While Hollywood may distort our reality, it is clear that we, as a people, wouldn’t have it any other way. So instead, here is a look at common myths and misrepresentations of trial law.
Confessions – There are plenty of docu-series about it at this point (Thanks Netflix!), but yet, as a whole, the public still seems to believe that confessions are proof of guilt. However, due to interrogation tactics, mental instabilities, exhaustion, and fear cause an unsettling amount of innocent people to offer detailed confessions to crimes that did not commit.
Guilty Pleas – It is alarming how many guilty pleas are given when, in fact, many people take guilty pleas out of fear of longer sentences.
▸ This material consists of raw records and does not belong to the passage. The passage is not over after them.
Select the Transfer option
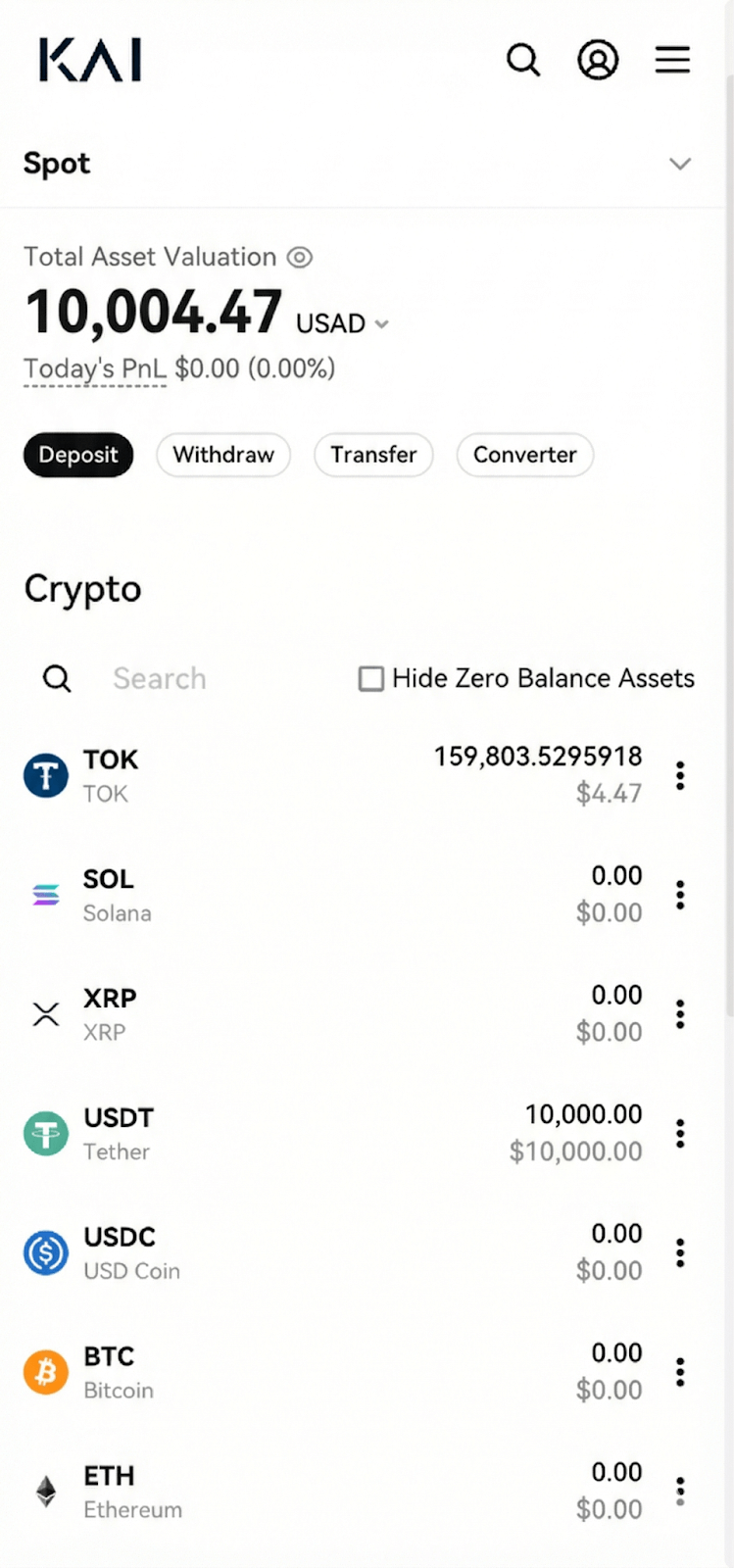734x1568 pixels. pos(373,455)
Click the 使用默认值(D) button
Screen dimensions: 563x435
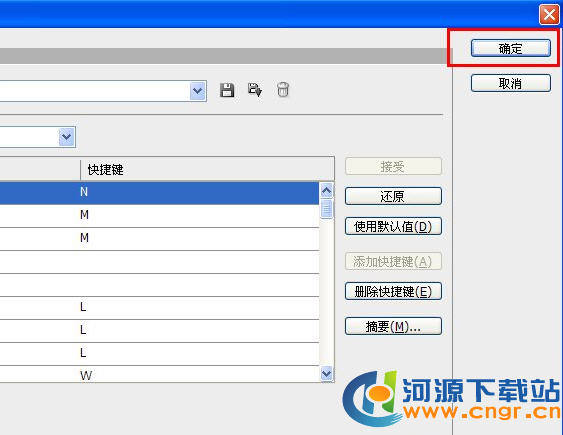(x=393, y=226)
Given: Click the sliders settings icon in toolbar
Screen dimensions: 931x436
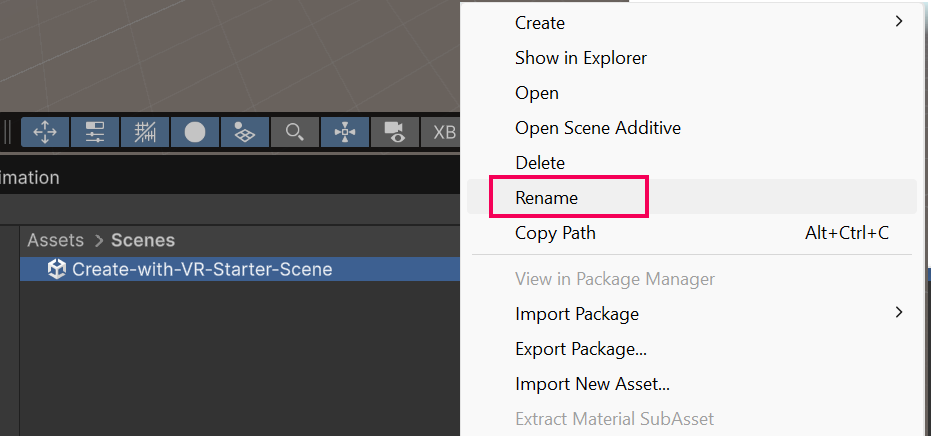Looking at the screenshot, I should pyautogui.click(x=95, y=132).
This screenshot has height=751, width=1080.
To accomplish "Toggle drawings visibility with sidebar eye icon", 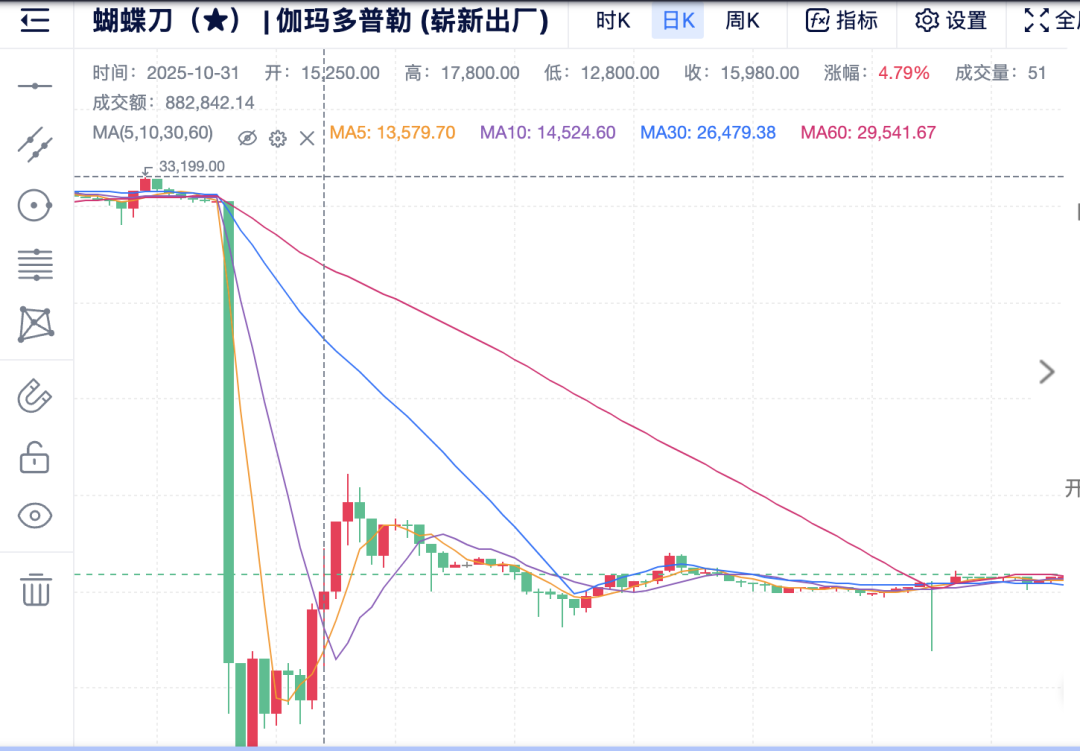I will [34, 515].
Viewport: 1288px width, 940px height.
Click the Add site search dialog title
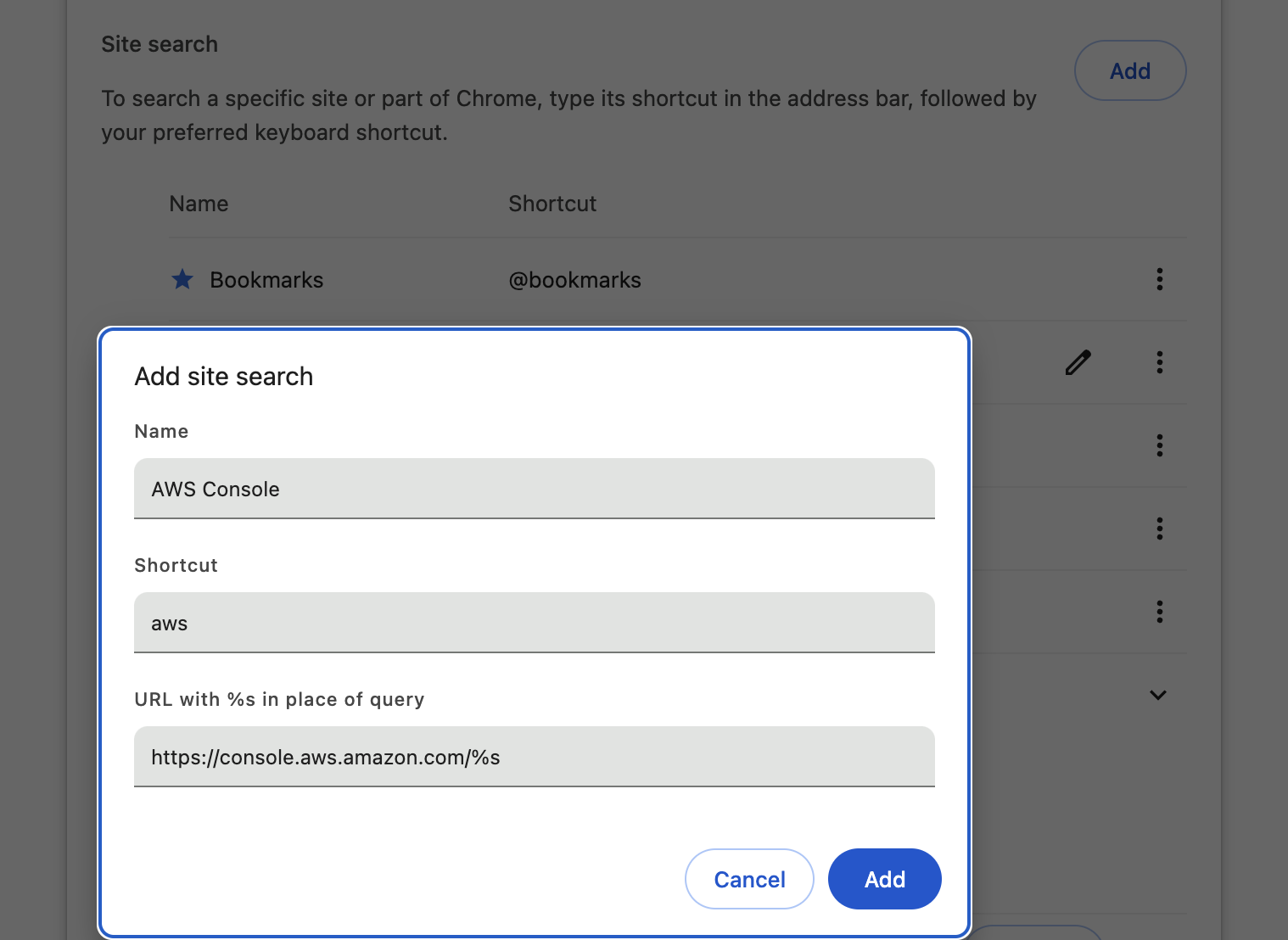(x=223, y=376)
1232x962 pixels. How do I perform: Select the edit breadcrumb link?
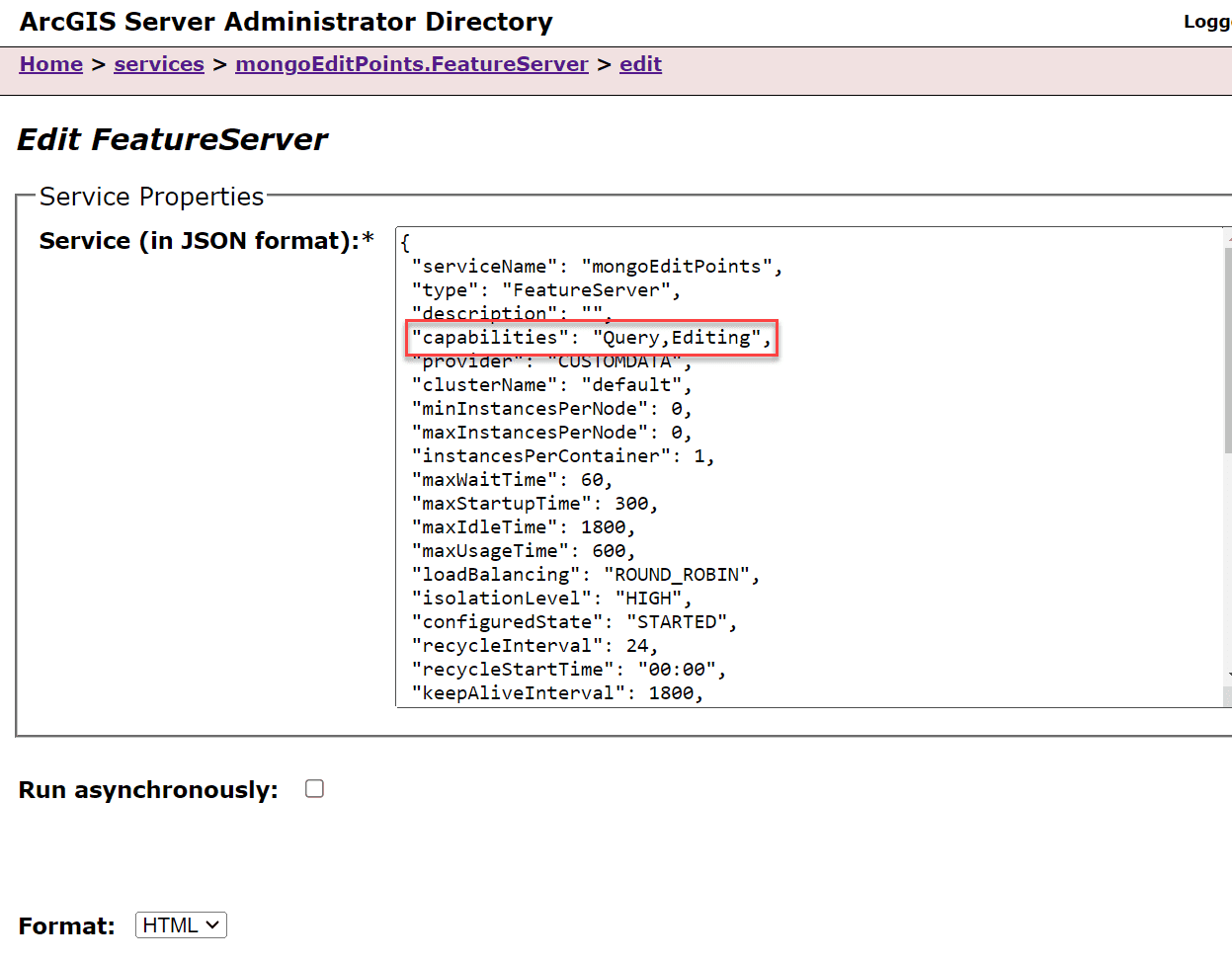640,63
Rather than take the chance of extreme sentencing, people, even some innocent, are often forced or coerced into accepting a guilty plea to avoid jail time and other consequences.
Reliable Memories – Most often, within television shows and movies, witnesses are brought on the stand to share their memory of the encounter. While it was once believed that memories acted like film, the hard truth is that human memory is incredibly flawed, with the mind distorting and embellishing memories.
Miranda Rights – In nearly every show–maybe not every episode, but definitely every show– there is a case where the “bad guy” gets away due to the police’s mistake of forgetting to read the villain’s Miranda rights. This person gets away free, and the police have to wait for the next crime. While the lack of a Miranda reading can eliminate the obtained confession, prosecutors are still able to charge the defendant with other evidence.
Written Laws – We know things about the law that are written down, like the Constitution or the Bill of Rights; however, much of what makes the U.S. what it is, is common law, or the legal principles existing previous within court decisions. Most laws concerning negligence or contract law are common law and cannot be found written in statute.
Fingerprint Proof – Forensic evidence has been called into question recently by scientists and scholars alike. The seemingly simple process acts as more like art than science, and when tested by scientific methods, fingerprint examiners were revealed to have a significant error rate.